Sus arrugas, su figura no son problema. "Uno es como un aliciente, un bálsamo; las jóvenes no". Su experiencia, su trato es lo que buscan los clientes. Cobra menos y hace más que las jóvenes. Eso sí, el negocio está malo. La policía poco molesta, pero entre cuatro y seis días del mes se pasan en blanco, y muchas jornadas son de dos o tres clientes, apenas para los 15 mil pesos de la pieza y la comida.
Nunca abandonó el oficio. "Por no sentir el rigor del patrón, que es una cosa muy horrible: usted se mata, hace su trabajo a conciencia y llega otro menos preparado y, sin siquiera leerlo, le dice: eso no me sirve". Está cansada y quiere retirarse.
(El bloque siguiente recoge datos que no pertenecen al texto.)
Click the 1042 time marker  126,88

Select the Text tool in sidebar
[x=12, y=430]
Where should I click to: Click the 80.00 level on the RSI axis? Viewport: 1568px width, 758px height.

El hijo de Alemania debe venir este año y montarle un negocio. Entretanto, ejerce: "yo hago mi trabajo con responsabilidad, con cariño, brindando amor", fue lo último que me dijo. Aunque no hay datos precisos, y no todas exhiben tal dedicación, se calcula que en el centro de Bogotá hay entre 20 y 30 mil mujeres dedicadas a éste, el oficio más viejo y más duro del mundo.